_Instructions for the task:_ Starting at the line that contains "Identify the location of y-tick-label: 100." and ending at the line that contains "coordinates (183, 630).", write those lines out again. Switch "screenshot" to "image" and leave everything else unchanged.

──────── Material shown

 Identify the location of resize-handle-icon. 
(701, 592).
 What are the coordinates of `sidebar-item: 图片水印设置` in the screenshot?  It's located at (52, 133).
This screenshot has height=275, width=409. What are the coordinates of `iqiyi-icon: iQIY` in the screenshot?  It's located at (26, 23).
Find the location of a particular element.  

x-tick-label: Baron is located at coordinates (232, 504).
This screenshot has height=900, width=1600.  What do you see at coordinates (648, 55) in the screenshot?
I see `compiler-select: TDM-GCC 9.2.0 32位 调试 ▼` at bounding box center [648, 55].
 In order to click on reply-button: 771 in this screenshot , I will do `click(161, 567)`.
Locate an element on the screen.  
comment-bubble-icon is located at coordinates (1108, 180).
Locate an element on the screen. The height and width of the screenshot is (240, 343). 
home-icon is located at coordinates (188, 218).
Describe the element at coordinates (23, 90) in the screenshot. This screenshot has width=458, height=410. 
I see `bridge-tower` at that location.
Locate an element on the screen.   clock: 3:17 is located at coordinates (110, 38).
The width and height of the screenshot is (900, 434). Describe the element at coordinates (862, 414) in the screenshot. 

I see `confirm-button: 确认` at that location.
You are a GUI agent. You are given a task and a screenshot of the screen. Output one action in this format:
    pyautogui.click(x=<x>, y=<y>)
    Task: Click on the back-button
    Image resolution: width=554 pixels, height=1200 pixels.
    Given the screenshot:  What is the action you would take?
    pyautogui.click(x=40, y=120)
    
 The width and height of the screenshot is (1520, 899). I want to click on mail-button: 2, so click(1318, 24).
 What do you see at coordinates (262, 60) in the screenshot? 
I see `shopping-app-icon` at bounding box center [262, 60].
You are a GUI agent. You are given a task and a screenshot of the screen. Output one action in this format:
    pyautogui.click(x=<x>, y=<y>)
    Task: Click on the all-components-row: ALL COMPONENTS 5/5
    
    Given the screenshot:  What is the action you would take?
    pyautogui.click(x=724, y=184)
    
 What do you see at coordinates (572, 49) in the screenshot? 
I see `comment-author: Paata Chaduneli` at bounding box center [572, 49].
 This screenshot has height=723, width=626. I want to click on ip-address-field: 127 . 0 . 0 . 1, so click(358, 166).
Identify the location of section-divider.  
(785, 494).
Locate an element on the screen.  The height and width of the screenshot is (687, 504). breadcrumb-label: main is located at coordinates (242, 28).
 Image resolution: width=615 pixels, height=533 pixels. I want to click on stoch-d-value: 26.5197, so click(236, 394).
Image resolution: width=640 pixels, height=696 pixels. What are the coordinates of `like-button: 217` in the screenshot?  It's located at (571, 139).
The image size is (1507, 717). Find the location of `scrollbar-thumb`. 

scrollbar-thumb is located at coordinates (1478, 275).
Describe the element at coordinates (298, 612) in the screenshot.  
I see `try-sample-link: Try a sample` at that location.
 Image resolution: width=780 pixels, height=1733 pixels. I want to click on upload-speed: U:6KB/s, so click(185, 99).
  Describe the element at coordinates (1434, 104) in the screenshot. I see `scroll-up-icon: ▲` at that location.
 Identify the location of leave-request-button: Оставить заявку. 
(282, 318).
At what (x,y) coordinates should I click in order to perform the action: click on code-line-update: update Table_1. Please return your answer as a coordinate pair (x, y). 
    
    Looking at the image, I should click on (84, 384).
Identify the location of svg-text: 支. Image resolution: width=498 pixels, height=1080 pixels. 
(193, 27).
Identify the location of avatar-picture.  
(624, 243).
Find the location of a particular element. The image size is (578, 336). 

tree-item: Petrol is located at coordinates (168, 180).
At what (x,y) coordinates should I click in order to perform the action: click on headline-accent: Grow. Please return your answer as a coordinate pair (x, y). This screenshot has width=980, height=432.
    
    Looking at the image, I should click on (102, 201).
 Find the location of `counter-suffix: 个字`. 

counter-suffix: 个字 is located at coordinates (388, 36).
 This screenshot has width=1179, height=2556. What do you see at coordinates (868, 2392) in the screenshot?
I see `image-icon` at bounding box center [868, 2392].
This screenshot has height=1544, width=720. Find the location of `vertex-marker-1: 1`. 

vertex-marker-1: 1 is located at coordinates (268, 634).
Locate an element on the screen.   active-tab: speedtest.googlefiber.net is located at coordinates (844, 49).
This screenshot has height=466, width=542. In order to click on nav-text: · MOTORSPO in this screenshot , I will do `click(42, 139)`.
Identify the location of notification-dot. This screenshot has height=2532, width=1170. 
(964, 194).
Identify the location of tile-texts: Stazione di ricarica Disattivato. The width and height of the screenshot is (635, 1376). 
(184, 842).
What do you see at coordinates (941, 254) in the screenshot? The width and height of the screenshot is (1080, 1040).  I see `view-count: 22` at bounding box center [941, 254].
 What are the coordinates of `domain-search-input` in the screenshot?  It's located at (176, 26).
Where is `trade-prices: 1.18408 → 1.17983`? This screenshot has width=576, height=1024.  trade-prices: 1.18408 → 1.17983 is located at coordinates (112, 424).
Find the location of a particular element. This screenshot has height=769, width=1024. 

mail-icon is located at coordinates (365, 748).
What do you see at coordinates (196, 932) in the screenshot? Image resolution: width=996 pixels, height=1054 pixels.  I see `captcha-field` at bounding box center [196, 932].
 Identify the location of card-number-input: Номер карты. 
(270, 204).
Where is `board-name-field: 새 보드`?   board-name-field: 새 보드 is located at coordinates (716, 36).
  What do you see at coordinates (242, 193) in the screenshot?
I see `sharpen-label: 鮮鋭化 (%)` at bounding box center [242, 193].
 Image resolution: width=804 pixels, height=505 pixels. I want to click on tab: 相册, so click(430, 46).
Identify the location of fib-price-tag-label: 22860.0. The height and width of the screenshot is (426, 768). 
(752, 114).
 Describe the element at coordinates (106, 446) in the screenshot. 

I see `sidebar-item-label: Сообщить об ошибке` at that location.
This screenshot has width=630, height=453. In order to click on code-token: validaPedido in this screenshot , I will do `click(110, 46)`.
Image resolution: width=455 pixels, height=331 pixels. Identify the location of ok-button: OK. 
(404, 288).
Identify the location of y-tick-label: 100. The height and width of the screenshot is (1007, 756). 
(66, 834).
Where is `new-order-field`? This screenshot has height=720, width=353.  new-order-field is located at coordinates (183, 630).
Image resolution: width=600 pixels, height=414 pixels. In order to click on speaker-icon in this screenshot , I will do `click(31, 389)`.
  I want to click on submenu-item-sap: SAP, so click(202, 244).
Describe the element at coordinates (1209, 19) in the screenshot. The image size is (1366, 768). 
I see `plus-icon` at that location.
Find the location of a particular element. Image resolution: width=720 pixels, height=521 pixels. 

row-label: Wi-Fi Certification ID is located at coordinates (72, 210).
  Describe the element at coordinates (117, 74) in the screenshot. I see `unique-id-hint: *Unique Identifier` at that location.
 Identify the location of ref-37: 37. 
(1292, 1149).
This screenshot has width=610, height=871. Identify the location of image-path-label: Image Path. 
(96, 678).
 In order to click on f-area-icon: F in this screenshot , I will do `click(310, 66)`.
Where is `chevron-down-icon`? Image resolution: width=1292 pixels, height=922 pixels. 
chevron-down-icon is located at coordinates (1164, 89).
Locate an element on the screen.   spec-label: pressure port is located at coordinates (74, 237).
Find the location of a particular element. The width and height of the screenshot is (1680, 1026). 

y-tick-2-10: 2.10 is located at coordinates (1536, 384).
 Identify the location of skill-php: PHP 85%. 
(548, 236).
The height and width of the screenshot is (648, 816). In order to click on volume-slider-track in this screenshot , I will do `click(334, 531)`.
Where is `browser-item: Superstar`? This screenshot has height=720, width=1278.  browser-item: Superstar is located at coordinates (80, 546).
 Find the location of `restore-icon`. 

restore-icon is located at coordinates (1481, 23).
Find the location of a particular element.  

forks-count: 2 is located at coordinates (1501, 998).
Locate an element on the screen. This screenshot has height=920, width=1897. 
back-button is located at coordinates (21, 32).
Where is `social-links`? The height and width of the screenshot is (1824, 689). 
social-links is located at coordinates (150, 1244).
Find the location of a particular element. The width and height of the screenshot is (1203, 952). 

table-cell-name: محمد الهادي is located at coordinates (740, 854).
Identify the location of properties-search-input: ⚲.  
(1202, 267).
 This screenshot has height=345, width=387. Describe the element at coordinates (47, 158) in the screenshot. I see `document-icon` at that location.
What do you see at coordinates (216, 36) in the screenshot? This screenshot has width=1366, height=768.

────────────────

_Written response:_
Identify the location of y-tick-label: 100. The height and width of the image is (1007, 756). 
(66, 834).
Where is `new-order-field`? This image has height=720, width=353.  new-order-field is located at coordinates (183, 630).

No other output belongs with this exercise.